* **EXERCISE GOAL**
Below are the records to retype. Keep every character exactly and leave out the pictures.

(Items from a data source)
┌──

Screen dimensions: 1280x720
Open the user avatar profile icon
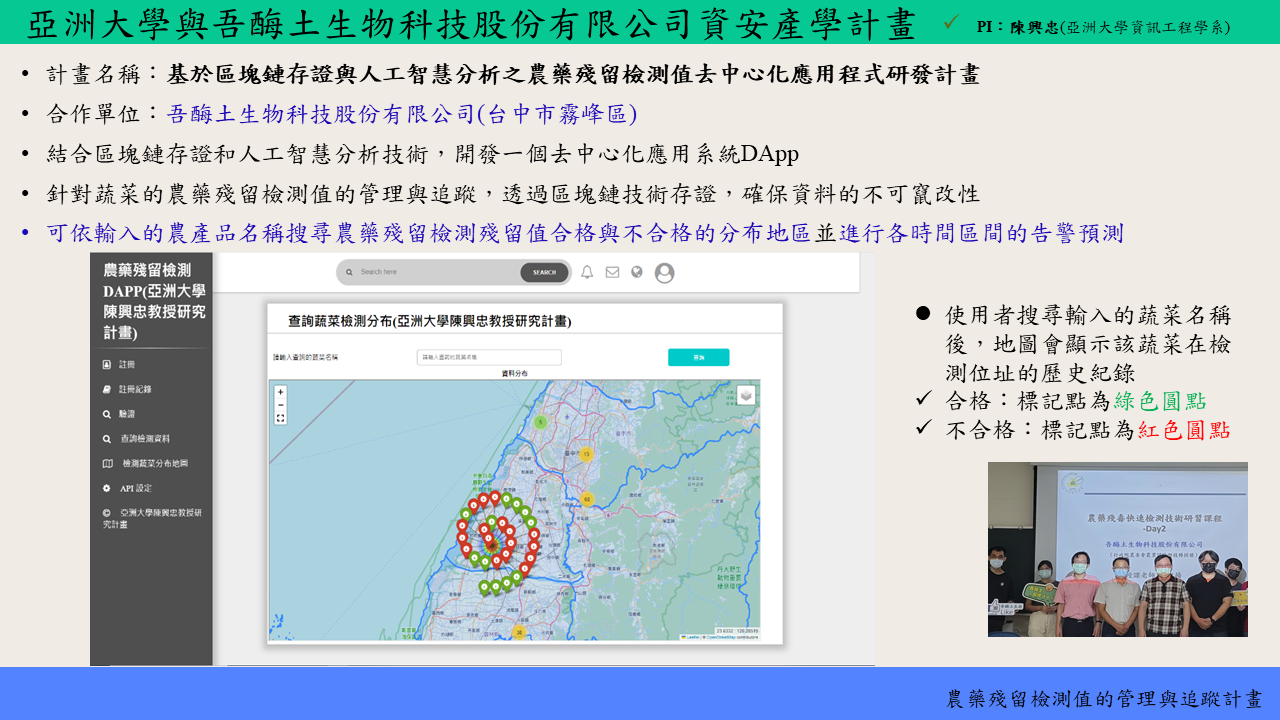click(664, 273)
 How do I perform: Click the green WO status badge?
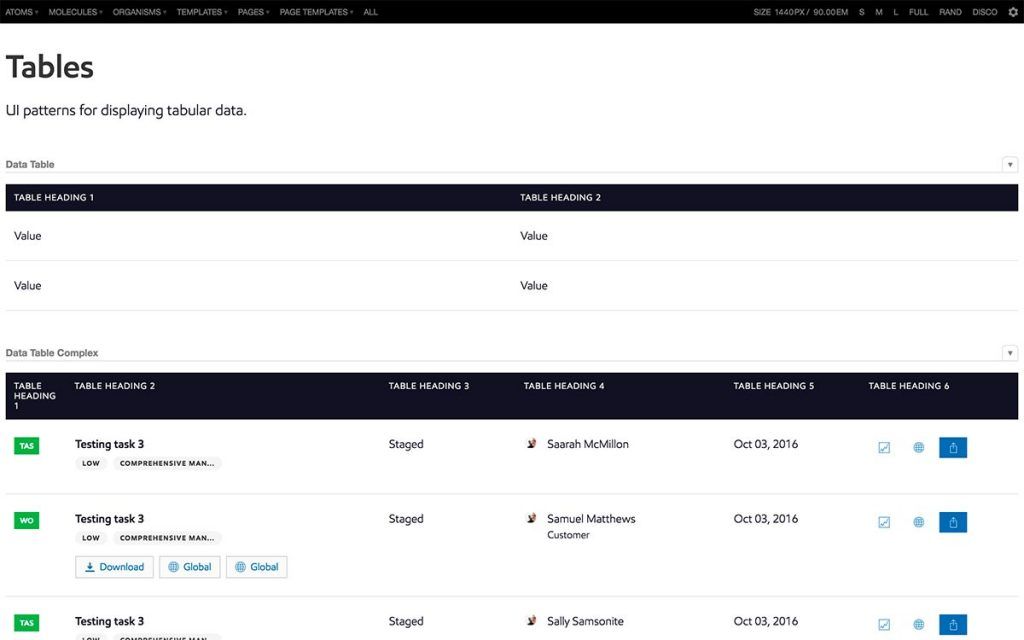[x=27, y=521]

└──

* **TASK RESPONSE**
Screen dimensions: 1280x720
Open the user avatar profile icon
click(664, 273)
 How do I perform: Click the green WO status badge?
[x=27, y=521]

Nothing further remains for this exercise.